# Pleco for a 75 Gallon?



## 29Kilo29 (Mar 25, 2011)

Hi,

Need some advice - What would be a good pleco/bottom cleaner for a 75 gallon? 

I will be getting it from Petsmart or Big Al's so, nothing too pricy or out of the way to get.


----------



## 1077 (Apr 16, 2008)

29Kilo29 said:


> Hi,
> 
> Need some advice - What would be a good pleco/bottom cleaner for a 75 gallon?
> 
> I will be getting it from Petsmart or Big Al's so, nothing too pricy or out of the way to get.


 
I personally like plecos and have several different species but purchasing them as "cleaner fish" is perhaps not wise if one consider's the amount of waste (poop) they create on daily basis. This result's in more waste to be removed with weekly water change rather than providing a cleaner substrate.
With that said , I would maybe select a species that does not get too large = less poop.
Bristlenose would be my first choice for they stay relatively small (5 inches), and are fairly easy to find .


----------



## Byron (Mar 7, 2009)

Agree. It is hard to second guess what you might mean by "cleaner," since some fish are useful for picking up bits of food, no fish can exist on this but requires proper balanced nutrition suited to the species. And no fish will "clean" the substrate. Snails are better at this, along with plants and regular maintenance by the aquarist.

Corydoras and loaches (those species that remain suitable in size for a group in a 75g) are interesting fish that also help with substrate food, and some pleco species in for instance the genus Hypancistrus remain under 5-6 inches and are primarily carnivorous (i.e., not algae grazers like Bristlenose species).

Several of these are in our profiles, second tab from the left in the blue bar across the top, under catfish (cory species, pleco) and Cyprinids (loaches).

Byron.


----------



## 29Kilo29 (Mar 25, 2011)

Sorry, by cleaner I meant something that will eat any extra food on the bottom, and algae. I currently have a type of pleco that does this in my 30 gal (forgot the name at the moment)... but he is pretty small and I would like something bigger in the 75 gal. Extra poop I can handle, as I do gravel vacuums weekly and change the water. 

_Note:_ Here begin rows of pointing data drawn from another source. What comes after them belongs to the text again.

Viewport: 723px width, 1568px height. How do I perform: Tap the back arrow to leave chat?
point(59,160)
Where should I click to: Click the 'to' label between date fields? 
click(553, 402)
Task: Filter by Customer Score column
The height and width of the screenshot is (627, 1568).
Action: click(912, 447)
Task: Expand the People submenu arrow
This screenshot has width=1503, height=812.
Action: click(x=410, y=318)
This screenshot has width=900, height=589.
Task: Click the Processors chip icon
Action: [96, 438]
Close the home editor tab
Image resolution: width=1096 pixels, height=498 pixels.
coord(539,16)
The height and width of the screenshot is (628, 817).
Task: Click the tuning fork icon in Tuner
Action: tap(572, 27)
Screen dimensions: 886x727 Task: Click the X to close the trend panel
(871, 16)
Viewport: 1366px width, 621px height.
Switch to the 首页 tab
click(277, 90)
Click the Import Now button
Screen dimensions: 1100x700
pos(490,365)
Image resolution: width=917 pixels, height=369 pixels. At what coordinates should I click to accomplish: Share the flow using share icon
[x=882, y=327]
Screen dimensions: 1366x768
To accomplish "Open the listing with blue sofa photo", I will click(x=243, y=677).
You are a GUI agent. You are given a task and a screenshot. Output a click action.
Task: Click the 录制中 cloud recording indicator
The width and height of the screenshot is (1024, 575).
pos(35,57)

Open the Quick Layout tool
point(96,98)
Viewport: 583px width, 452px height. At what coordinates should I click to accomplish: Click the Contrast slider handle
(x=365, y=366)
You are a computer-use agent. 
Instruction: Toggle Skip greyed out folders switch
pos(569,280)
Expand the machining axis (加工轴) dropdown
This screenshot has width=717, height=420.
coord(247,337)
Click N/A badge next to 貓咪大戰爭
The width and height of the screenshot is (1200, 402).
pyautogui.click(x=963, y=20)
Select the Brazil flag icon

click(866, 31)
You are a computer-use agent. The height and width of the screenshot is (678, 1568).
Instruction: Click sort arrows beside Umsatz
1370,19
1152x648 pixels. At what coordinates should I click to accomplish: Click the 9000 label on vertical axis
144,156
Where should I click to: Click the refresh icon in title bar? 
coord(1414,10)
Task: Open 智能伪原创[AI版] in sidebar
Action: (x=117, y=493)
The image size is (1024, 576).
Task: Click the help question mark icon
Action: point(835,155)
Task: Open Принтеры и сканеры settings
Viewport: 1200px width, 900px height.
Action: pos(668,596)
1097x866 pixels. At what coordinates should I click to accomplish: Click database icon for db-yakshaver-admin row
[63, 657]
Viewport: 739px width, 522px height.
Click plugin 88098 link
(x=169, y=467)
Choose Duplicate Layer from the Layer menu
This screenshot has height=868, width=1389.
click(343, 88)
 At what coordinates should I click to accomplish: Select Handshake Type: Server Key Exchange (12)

Would small catfish work as well? 

I am not to familier with plecos, so bear with me 

Thanks.


----------



## Byron (Mar 7, 2009)

29Kilo29 said:


> Sorry, by cleaner I meant something that will eat any extra food on the bottom, and algae. I currently have a type of pleco that does this in my 30 gal (forgot the name at the moment)... but he is pretty small and I would like something bigger in the 75 gal. Extra poop I can handle, as I do gravel vacuums weekly and change the water.
> 
> Would small catfish work as well?
> 
> ...


No problem. What type of algae? All of the so-called algae-eating fish are fairly restrictive in the type ofalgae they will eat. Most catfish will not touch algae, at least not in any significant amount.


----------



## 29Kilo29 (Mar 25, 2011)

Byron said:


> No problem. What type of algae? All of the so-called algae-eating fish are fairly restrictive in the type ofalgae they will eat. Most catfish will not touch algae, at least not in any significant amount.


Err... I really have no idea what kind of algae. Whatever kind grows on gravel and glass I guess.


----------



## Byron (Mar 7, 2009)

29Kilo29 said:


> Err... I really have no idea what kind of algae. Whatever kind grows on gravel and glass I guess.


That could be any of several;-). Any chance of a photo? Or a description including colour, appearance, etc. might help us pin it down.


----------